Montag, 30. März 2015

Immer diese Montage …

Montags regieren bei uns nahtlos aneinander gereihte Termine und Hektik. Jeden Montag. Mein Flummi ist heute mal ausnahmsweise pünktlich zu Hause und ich stehe bereits in den Startlöchern. 
Flummi untern Arm und ab, die Murmel im Schweinsgalopp einsammeln.
Wie immer parke ich, sagen wir mal halblegal, unweit der Schule und schicke den Flummi, seine Schwester zu holen. Es dauert nicht lange, da erscheint er wieder in meinem Blickfeld … allerdings ohne die Murmel ... dafür schulterzuckend.
Ich steige aus dem Auto und höre: „Ich finde sie nicht…!“
„Wie? … Du findest sie nicht?“
Ich beschließe notwendigerweise, mich an der Suche nach der Murmel zu beteiligen und parke das Auto etwas gründlicher.

Währenddessen hat der Flummi die Murmel gefunden, kommt mir entgegen und meint: „Ich weiß jetzt, wo sie ist … aber ihr fehlt ein Stiefel.“
Bitte? Ich hätte da mal ein paar Fragezeichen im Angebot …
Auf dem Weg zu ihrer Klasse sehe ich meine Murmel, die mir mit einem Hausschuh und einem Stiefel entgegen kommt, eine Klassenlehrerin, die irgendetwas zwischen genervt und resignierend an die Wand gelehnt die Augen verdreht und noch zwei oder drei andere Menschen, die wie nach Ostereiern suchend, die Flure entlang springen, wahlweise den einen oder anderen Spind aufreißen oder am Boden unter Bänke krabbeln.

Es entspinnt sich ein lustiger Dialog, während die Murmel vor mir herhumpelt. Zwei verschiedene Schuhe sind offensichtlich wie eine Verletzung zu behandeln.

### Material
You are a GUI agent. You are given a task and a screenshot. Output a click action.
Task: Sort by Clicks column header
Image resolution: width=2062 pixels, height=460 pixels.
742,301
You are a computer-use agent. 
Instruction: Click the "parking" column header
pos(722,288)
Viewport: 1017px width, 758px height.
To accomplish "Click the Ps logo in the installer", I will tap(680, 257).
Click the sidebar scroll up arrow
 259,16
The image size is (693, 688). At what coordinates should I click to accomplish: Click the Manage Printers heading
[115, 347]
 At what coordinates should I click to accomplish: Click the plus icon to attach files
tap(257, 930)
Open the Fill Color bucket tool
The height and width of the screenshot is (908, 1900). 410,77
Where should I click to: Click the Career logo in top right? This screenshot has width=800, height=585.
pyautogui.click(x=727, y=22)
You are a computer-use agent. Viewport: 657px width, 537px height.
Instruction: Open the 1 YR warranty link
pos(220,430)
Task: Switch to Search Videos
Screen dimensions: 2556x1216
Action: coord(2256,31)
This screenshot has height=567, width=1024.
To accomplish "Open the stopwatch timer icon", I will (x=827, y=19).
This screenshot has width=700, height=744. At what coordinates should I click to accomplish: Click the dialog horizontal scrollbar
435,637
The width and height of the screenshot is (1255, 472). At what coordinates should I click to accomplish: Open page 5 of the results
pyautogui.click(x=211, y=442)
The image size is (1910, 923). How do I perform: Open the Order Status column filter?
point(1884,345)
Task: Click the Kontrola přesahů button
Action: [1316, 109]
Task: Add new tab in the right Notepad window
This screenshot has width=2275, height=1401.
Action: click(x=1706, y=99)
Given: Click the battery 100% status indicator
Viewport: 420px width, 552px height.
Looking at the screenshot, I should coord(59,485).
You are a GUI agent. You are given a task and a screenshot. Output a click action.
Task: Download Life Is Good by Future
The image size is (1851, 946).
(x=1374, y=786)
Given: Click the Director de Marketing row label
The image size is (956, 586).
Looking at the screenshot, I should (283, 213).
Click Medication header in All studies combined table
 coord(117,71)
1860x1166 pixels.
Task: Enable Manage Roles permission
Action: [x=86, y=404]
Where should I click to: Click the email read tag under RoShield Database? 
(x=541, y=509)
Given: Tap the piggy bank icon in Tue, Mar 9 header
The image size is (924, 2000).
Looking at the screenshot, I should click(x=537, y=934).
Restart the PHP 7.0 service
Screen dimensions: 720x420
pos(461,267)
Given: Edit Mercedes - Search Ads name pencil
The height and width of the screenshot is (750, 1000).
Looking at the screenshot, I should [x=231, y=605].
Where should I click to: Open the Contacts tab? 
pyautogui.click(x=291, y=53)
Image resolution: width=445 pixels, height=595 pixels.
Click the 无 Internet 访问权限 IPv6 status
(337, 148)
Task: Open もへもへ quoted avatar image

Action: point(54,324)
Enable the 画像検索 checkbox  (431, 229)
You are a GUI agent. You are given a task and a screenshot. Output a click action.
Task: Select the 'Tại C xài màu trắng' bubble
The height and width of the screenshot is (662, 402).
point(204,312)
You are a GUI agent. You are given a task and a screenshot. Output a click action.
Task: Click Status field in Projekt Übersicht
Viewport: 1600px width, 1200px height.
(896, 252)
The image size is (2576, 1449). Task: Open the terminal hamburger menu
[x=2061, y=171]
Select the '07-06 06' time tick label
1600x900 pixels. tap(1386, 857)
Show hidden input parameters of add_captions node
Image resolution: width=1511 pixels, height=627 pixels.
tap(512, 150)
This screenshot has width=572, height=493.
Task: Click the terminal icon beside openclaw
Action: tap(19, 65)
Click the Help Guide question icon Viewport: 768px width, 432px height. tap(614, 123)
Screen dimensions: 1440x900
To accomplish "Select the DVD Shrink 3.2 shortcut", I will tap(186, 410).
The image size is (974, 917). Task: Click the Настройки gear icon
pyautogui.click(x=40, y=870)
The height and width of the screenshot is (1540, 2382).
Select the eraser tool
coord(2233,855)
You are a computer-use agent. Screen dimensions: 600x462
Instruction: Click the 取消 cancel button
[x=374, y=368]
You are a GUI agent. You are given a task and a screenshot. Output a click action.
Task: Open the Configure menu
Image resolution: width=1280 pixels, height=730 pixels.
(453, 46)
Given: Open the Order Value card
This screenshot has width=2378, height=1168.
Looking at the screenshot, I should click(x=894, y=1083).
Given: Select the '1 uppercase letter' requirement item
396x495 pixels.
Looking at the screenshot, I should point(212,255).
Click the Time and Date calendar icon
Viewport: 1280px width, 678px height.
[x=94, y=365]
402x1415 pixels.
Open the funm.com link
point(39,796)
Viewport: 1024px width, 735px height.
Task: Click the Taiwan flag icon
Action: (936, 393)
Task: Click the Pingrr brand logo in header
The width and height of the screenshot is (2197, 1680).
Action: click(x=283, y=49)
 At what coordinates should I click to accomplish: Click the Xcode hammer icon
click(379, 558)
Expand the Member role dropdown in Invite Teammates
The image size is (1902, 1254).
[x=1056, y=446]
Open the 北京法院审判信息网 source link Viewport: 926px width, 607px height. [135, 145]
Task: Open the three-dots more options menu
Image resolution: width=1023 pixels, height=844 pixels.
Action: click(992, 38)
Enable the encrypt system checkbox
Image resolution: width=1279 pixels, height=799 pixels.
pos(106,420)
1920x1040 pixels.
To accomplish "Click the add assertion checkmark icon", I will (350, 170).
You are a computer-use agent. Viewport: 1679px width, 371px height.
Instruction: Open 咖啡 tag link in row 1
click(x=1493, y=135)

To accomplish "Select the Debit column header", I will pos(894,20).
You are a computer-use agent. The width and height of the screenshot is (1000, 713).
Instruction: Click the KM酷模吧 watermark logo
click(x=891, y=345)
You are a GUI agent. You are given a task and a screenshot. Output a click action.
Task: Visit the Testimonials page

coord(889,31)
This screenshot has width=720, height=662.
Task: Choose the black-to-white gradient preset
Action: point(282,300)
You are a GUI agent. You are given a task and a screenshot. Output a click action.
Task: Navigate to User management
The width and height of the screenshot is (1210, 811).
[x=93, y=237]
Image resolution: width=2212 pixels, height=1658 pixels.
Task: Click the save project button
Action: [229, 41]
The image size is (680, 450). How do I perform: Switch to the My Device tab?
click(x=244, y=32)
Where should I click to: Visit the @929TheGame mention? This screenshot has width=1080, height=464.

### Aufgabenstellung
Schreibe den Textauszug über den hektischen Montag vollständig und wortgetreu ab. Maßgeblich ist allein der Textauszug.

### Lösung
Montag, 30. März 2015

Immer diese Montage …

Montags regieren bei uns nahtlos aneinander gereihte Termine und Hektik. Jeden Montag. Mein Flummi ist heute mal ausnahmsweise pünktlich zu Hause und ich stehe bereits in den Startlöchern. 
Flummi untern Arm und ab, die Murmel im Schweinsgalopp einsammeln.
Wie immer parke ich, sagen wir mal halblegal, unweit der Schule und schicke den Flummi, seine Schwester zu holen. Es dauert nicht lange, da erscheint er wieder in meinem Blickfeld … allerdings ohne die Murmel ... dafür schulterzuckend.
Ich steige aus dem Auto und höre: „Ich finde sie nicht…!“
„Wie? … Du findest sie nicht?“
Ich beschließe notwendigerweise, mich an der Suche nach der Murmel zu beteiligen und parke das Auto etwas gründlicher.

Währenddessen hat der Flummi die Murmel gefunden, kommt mir entgegen und meint: „Ich weiß jetzt, wo sie ist … aber ihr fehlt ein Stiefel.“
Bitte? Ich hätte da mal ein paar Fragezeichen im Angebot …
Auf dem Weg zu ihrer Klasse sehe ich meine Murmel, die mir mit einem Hausschuh und einem Stiefel entgegen kommt, eine Klassenlehrerin, die irgendetwas zwischen genervt und resignierend an die Wand gelehnt die Augen verdreht und noch zwei oder drei andere Menschen, die wie nach Ostereiern suchend, die Flure entlang springen, wahlweise den einen oder anderen Spind aufreißen oder am Boden unter Bänke krabbeln.

Es entspinnt sich ein lustiger Dialog, während die Murmel vor mir herhumpelt. Zwei verschiedene Schuhe sind offensichtlich wie eine Verletzung zu behandeln.